# About this task
Transcribe the line holding "Open the blue Help toolbar icon" together with every line after it, through the end of the records, exactly and with no pictures.

==== Records supplied

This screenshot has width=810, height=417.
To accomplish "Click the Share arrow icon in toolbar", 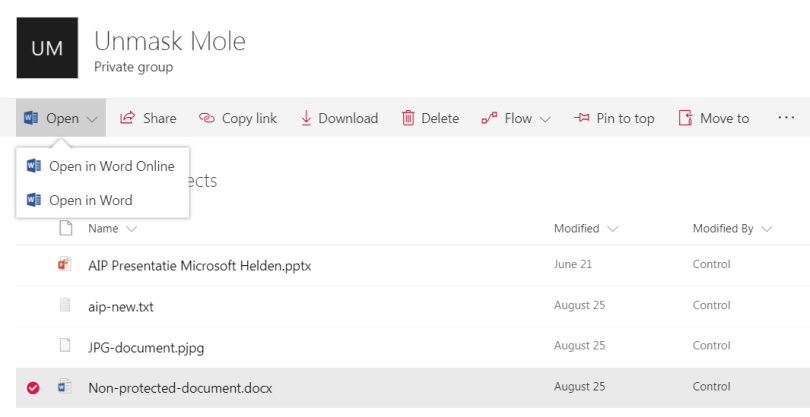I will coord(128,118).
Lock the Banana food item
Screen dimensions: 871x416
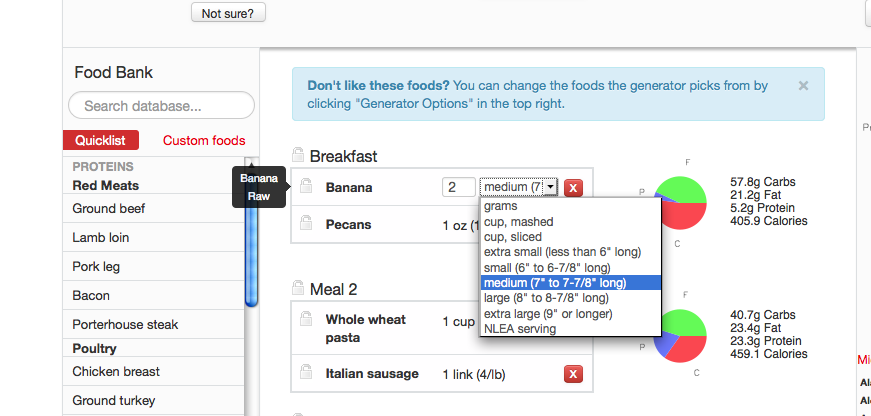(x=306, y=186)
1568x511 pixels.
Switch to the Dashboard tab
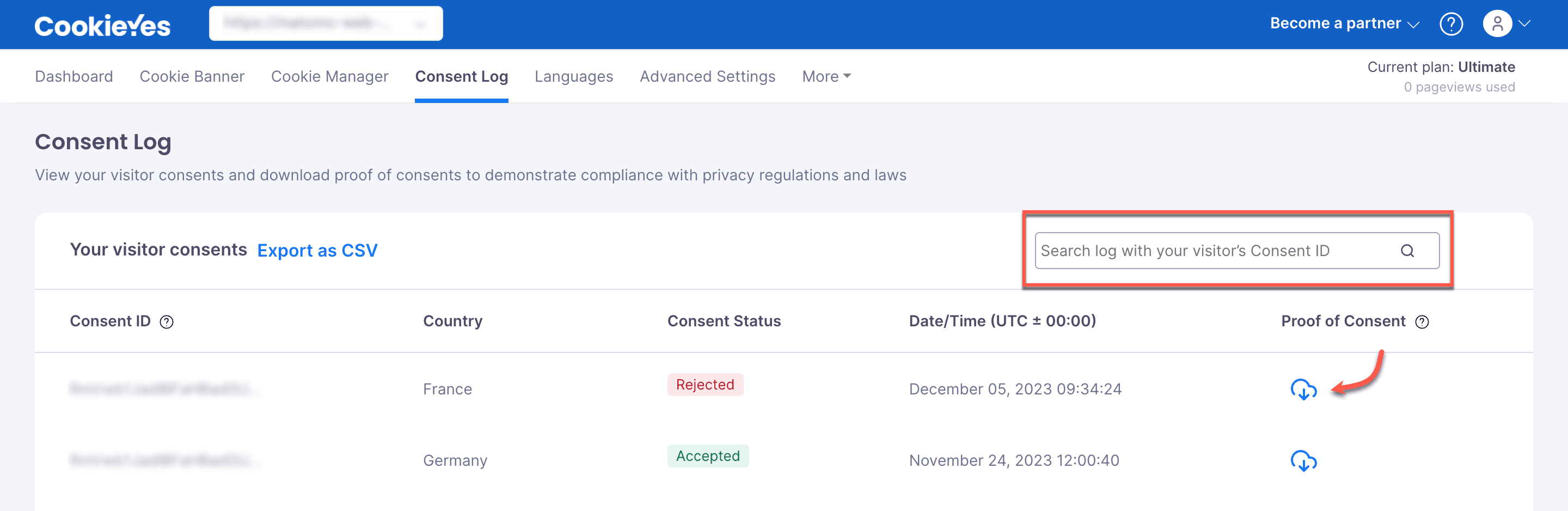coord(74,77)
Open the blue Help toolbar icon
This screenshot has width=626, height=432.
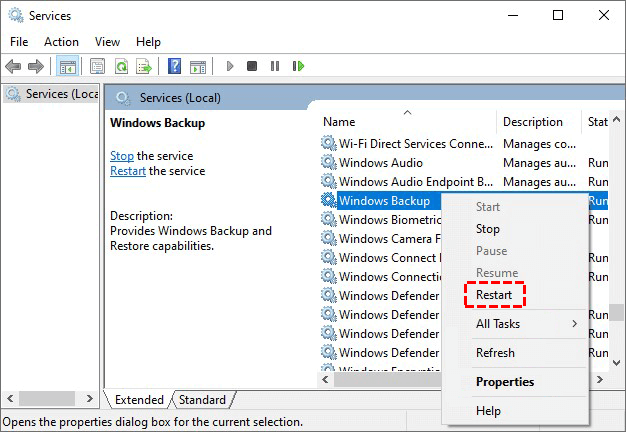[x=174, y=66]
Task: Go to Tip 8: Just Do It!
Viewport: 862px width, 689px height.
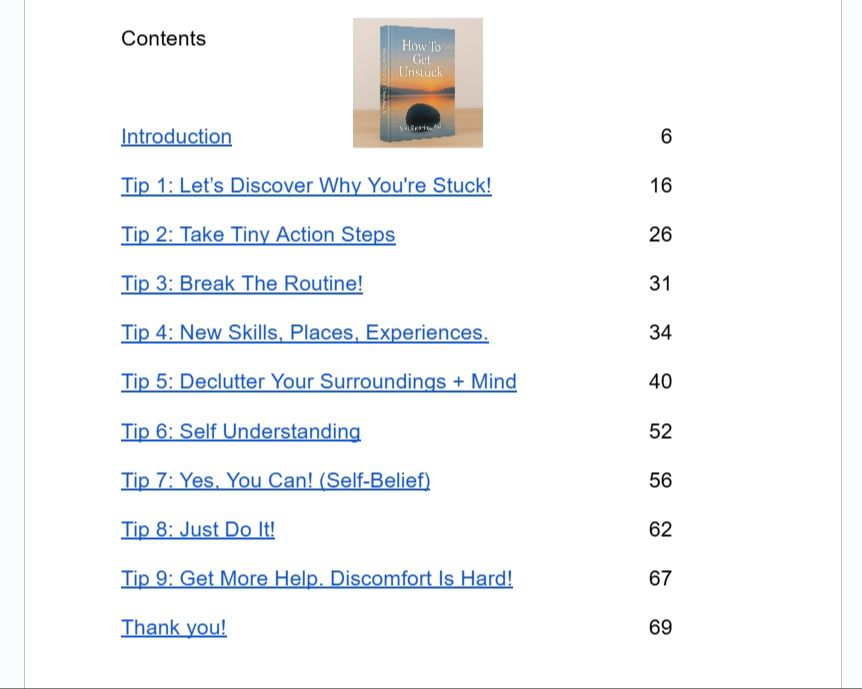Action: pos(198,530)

========

# Response to this task
Open the blue Help toolbar icon
This screenshot has width=626, height=432.
[x=174, y=66]
Task: Go to Tip 8: Just Do It!
Viewport: 862px width, 689px height.
Action: pos(198,530)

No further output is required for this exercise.